Workshy cynic, given to posting reams of nonsense on the internet and watching films that have inexplicably got a piss poor reputation.

8 responses to “Absurdity Strikes Back: When the Censor Tries Too Hard”

  1. Jarv says :

    Only the review, which I think is probably going to be The Wild One, and Video games left in this.

    It’s been some of my best work.

  2. Continentalop says :

    Good write up Jarv.

    Interesting thing about the Hays Office is that they really had no power until about 1934, when the Motion Picture Production Code started finally to be enforced. You can watch a lot of really interesting movies during the late 20s and early 30s where they do stuff they probably couldn’t do again until the late 60s.

  3. tombando says :

    Have seen Secrets of the Ooze aka Yo ninja Rap w Magilla Ice. Harmless, bad, ummm forgettable.

    • koutchboom says :

      The second one is a lot of fun, but the first one holds up amazingly well, one of Nolan’s favorite for sure.

  4. ThereWolf says :

    Good stuff, Jarv.

    Ludicrous, what they did with the ‘Turtles’ – the thing with the sausages is beyond farcical. He really did seem sensible for awhile, Ferman – then he got his trolleys in a twist about something or other and it was ‘adios, logicos’.

    I remember being dead excited to watch ‘Driller Killer’. At the end I thought, ‘Yeh, that was cack.’

  5. Droid says :

    Forget about Driller Killer. You should review Secret of the Ooze! Snag-Fu!

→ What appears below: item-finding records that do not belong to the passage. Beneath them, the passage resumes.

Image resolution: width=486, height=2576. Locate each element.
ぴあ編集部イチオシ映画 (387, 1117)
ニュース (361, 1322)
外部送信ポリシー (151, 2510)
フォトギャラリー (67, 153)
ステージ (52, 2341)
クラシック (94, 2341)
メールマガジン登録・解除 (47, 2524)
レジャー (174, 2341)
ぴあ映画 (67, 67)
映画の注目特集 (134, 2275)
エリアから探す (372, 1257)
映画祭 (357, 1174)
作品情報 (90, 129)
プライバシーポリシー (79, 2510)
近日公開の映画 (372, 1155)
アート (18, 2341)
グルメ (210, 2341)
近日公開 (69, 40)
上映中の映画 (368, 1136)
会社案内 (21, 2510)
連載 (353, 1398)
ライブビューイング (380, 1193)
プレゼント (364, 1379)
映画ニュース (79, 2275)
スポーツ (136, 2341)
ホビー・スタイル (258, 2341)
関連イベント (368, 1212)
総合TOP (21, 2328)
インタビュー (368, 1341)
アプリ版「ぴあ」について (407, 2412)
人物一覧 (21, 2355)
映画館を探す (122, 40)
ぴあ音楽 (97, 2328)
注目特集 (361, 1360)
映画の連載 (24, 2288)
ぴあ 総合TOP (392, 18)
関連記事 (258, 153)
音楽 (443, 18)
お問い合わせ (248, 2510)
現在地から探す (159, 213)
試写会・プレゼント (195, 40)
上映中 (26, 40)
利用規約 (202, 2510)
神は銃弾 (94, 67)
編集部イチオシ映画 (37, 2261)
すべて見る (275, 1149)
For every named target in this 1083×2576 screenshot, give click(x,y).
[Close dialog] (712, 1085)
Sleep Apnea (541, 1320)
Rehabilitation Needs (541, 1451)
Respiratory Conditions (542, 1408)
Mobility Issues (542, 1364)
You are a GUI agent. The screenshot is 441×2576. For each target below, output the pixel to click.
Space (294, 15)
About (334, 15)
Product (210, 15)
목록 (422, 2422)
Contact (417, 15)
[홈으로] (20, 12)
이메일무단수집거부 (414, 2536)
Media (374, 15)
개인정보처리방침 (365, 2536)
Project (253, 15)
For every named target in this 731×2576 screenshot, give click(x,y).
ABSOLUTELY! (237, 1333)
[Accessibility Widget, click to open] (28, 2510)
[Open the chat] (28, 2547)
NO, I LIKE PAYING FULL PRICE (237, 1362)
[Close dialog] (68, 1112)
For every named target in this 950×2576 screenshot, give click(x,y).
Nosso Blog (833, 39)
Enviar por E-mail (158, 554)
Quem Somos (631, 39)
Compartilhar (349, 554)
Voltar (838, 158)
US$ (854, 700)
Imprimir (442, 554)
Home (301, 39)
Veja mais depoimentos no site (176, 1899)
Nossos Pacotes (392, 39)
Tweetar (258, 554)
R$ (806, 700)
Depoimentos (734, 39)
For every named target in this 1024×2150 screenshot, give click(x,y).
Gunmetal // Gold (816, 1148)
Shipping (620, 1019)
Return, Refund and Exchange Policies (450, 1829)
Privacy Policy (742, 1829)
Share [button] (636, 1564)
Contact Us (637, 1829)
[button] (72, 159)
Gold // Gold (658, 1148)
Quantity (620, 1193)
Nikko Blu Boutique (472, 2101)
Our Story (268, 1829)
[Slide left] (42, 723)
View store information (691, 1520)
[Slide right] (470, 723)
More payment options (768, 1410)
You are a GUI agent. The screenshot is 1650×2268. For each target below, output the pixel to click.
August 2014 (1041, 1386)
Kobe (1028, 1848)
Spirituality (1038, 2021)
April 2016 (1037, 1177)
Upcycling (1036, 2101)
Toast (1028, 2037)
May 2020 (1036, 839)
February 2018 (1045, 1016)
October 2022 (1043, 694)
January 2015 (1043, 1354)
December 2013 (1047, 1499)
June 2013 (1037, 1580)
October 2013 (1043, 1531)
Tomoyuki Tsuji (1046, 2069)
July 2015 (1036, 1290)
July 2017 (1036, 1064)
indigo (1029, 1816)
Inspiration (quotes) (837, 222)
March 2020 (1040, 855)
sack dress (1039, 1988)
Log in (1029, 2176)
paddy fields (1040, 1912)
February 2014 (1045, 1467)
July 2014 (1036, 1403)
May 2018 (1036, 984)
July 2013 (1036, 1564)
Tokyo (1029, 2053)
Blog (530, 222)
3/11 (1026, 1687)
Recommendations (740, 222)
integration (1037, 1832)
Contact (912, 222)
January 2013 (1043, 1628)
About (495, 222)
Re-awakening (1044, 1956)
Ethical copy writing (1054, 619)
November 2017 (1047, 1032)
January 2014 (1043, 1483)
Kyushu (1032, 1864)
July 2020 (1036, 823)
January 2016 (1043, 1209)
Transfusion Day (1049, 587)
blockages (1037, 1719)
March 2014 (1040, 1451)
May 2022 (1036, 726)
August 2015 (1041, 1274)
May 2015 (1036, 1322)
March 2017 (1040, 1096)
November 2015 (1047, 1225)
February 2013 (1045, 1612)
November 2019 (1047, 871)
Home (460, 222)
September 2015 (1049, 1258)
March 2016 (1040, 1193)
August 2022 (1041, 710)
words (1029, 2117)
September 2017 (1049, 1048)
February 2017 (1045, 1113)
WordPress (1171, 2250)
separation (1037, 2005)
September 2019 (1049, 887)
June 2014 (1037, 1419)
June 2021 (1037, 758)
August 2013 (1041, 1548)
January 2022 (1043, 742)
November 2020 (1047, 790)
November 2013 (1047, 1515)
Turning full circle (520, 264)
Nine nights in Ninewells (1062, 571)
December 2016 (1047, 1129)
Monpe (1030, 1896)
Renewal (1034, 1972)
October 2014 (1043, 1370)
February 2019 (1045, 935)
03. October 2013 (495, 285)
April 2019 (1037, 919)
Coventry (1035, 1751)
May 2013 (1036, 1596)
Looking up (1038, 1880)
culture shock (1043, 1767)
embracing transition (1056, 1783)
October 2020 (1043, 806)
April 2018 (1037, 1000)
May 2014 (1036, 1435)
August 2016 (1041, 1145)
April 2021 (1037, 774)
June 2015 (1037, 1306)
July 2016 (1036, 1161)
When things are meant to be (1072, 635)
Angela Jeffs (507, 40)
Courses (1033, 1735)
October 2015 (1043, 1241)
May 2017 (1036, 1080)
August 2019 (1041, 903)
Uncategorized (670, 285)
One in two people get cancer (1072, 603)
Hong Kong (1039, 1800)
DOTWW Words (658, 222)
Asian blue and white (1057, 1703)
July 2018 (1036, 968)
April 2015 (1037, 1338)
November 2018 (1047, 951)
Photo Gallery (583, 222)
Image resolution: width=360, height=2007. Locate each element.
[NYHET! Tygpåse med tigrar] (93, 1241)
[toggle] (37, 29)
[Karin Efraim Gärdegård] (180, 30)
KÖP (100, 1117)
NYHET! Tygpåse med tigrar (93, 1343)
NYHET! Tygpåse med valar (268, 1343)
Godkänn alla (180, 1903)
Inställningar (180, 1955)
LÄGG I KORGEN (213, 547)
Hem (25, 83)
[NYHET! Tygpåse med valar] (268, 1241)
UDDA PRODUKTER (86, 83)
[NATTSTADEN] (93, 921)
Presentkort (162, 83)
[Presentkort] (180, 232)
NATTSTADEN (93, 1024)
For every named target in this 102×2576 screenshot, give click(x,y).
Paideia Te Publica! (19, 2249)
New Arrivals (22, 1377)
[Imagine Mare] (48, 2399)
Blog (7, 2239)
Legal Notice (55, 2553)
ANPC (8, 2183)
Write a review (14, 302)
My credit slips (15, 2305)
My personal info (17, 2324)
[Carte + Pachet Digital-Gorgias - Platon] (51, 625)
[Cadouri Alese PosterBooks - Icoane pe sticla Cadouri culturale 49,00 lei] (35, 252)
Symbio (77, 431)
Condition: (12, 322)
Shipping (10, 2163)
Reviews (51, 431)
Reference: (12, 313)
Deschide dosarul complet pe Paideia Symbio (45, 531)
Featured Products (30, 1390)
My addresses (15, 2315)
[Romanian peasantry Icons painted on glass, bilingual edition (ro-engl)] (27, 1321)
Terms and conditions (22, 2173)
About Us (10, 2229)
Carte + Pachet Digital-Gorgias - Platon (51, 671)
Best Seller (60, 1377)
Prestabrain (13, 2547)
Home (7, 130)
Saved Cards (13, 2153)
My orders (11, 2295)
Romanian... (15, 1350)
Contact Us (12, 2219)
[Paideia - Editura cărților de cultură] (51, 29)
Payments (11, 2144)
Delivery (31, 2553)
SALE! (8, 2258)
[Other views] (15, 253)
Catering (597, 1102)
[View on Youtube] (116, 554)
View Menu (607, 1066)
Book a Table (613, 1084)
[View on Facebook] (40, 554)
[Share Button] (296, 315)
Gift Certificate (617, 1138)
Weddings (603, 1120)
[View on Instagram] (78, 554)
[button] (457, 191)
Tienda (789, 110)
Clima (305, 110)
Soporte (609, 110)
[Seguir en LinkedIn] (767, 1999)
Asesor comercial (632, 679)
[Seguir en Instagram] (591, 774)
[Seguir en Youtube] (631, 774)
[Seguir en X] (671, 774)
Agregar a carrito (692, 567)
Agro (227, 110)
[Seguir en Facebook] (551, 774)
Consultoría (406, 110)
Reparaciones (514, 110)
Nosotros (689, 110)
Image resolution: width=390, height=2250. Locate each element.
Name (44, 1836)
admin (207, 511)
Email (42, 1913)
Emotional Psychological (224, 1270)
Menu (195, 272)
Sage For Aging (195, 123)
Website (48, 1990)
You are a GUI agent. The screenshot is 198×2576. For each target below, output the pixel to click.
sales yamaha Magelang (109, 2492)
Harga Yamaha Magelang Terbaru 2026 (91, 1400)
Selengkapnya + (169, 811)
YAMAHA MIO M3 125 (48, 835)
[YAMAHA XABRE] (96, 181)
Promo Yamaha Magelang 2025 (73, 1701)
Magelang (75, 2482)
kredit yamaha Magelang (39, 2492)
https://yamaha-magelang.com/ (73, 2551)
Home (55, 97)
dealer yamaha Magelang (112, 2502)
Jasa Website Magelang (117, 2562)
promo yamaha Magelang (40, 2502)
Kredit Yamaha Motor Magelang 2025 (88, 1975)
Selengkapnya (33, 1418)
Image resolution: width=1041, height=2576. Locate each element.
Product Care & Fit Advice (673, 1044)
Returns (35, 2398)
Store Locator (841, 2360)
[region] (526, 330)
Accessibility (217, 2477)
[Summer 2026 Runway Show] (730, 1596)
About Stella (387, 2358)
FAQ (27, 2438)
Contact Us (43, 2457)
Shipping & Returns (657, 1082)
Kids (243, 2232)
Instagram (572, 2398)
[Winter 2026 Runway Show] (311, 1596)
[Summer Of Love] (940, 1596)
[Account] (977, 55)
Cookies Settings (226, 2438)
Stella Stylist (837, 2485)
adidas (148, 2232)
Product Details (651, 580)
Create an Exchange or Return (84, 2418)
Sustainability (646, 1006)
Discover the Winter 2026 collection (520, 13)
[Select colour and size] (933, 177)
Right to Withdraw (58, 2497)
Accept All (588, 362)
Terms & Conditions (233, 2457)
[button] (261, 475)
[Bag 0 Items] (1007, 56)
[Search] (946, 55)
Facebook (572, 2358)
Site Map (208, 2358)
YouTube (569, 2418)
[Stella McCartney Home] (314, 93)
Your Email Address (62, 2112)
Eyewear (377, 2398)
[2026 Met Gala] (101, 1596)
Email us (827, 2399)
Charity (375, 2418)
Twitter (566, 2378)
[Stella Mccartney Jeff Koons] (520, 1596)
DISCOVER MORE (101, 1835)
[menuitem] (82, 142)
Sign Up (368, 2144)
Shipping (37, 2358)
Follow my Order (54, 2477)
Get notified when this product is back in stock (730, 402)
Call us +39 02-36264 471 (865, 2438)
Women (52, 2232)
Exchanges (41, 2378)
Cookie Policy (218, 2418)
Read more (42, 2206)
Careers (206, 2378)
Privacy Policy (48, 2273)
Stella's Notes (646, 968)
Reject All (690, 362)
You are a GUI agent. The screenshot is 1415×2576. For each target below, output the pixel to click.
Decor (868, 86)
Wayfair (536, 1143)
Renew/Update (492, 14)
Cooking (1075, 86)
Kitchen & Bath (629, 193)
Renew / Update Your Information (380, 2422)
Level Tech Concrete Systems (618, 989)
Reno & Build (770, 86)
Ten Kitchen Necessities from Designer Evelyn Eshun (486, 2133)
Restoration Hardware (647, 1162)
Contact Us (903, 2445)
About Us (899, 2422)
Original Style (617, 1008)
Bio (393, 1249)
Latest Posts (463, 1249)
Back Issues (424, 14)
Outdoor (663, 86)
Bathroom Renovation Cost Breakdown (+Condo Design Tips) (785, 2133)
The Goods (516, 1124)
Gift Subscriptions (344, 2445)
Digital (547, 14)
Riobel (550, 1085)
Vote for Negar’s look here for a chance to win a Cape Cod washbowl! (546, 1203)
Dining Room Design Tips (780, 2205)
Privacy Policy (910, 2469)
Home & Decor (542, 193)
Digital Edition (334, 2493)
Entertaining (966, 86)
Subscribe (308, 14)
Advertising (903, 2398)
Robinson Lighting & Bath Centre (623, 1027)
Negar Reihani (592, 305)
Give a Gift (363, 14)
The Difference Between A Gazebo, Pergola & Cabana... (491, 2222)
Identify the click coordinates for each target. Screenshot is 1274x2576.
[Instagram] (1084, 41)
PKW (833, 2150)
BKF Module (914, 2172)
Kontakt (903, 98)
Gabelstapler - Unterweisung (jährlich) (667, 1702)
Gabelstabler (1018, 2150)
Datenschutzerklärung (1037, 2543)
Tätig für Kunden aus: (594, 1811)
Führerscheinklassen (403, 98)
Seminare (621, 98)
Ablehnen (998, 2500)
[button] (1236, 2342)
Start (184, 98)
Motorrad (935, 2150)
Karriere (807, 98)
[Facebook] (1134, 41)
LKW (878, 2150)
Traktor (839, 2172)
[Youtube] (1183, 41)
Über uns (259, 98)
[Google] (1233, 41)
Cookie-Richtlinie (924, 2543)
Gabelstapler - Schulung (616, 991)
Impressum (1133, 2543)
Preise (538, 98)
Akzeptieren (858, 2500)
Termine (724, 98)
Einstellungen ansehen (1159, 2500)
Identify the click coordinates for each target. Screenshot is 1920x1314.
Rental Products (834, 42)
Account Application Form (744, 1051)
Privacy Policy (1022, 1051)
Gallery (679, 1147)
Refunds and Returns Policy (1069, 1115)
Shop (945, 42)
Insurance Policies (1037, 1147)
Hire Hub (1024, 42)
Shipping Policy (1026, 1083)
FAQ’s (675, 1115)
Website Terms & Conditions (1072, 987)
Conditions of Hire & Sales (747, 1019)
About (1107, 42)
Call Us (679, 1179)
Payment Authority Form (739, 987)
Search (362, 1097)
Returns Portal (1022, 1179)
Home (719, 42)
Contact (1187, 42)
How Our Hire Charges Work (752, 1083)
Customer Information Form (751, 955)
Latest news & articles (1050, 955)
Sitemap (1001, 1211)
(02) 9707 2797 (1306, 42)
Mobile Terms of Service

    It’s funny, but I can’t really remember an instance of the turtles actually using their weapons properly. In the first film anyway, since I don’t remember the second one and haven’t seen the third. Leonardo, for example, just uses his swords to kind of take the legs out from under people. Flipping them over. It’s all very kid-friendly, in terms of how they use their weapons.

    Good stuff.

    • Droid says :

      Consider the violence of Teenage Mutant Ninja Turtles, with another film that came out the same year. The glorification of inflicting pain on another human being, otherwise known as Home Alone.